Bakalcev’s call for empathy and reflection, though, does not exactly chime with the feelings of Skopje residents themselves. When I spoke to citizens during the initial rush of construction in 2014, the overwhelming sense was one of alienation. “There is one look that is imposed and which I am not familiar with. An identity is given to the space that doesn’t fit my memories,” architecture student Nadica (not her real name) told me. Older generations felt similarly. “I experience it as a completely new centre, a completely new look, new architecture — actually, everything is new,” was how linguist Ivan put it. “[It’s] as if I’m entering a square in some foreign city, where I didn’t grow up.”

The urban history of Skopje contains many mistakes and miscarriages. Even so, issues such as the incompletion of Tange’s masterplan, the enduring neglect and lack of conservation of existing public spaces, and the uncontrolled planning in the 90s fade into insignificance in the face of Skopje 2014, which dominates the urban narrative of the city not only because it is recent, but because it is a symbol of a repressive and authoritarian political elite. The way in which the current government responds to it, then, will reveal much about the democratic values and procedures it carries forward.

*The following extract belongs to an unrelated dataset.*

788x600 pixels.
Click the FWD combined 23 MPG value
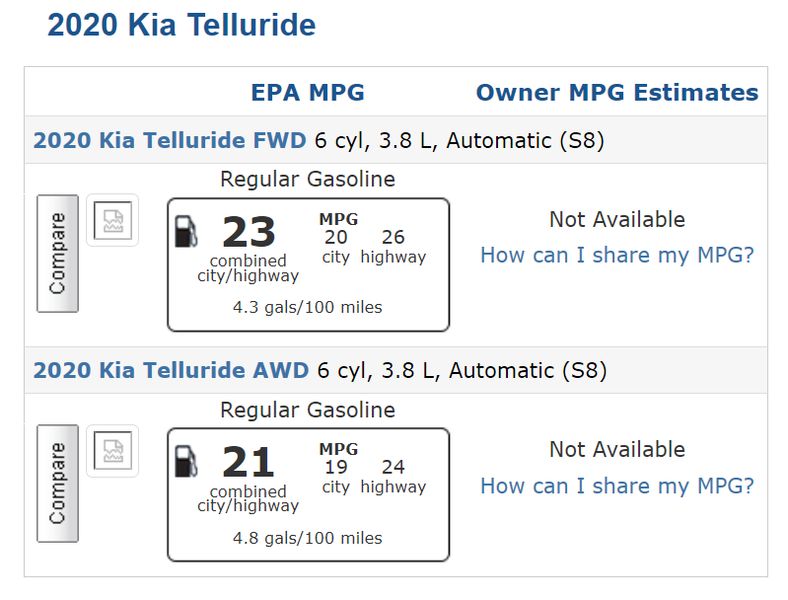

Whether Skopje 2014 is preserved as an example, completely demolished, or else partly appropriated and partly dislocated — as communist statues have been in the Soviet “theme parks” of Grutas Park in Lithuania or Memento Park in Budapest — remains unknown. In the foreseeable future, visitors to Skopje have no idea what the capital of North Macedonia will look like. Perhaps, unburdened by the emotional attachment that locals have to Skopje, these outsiders will be able to experience the complexity of a city which has been reinvented over and over.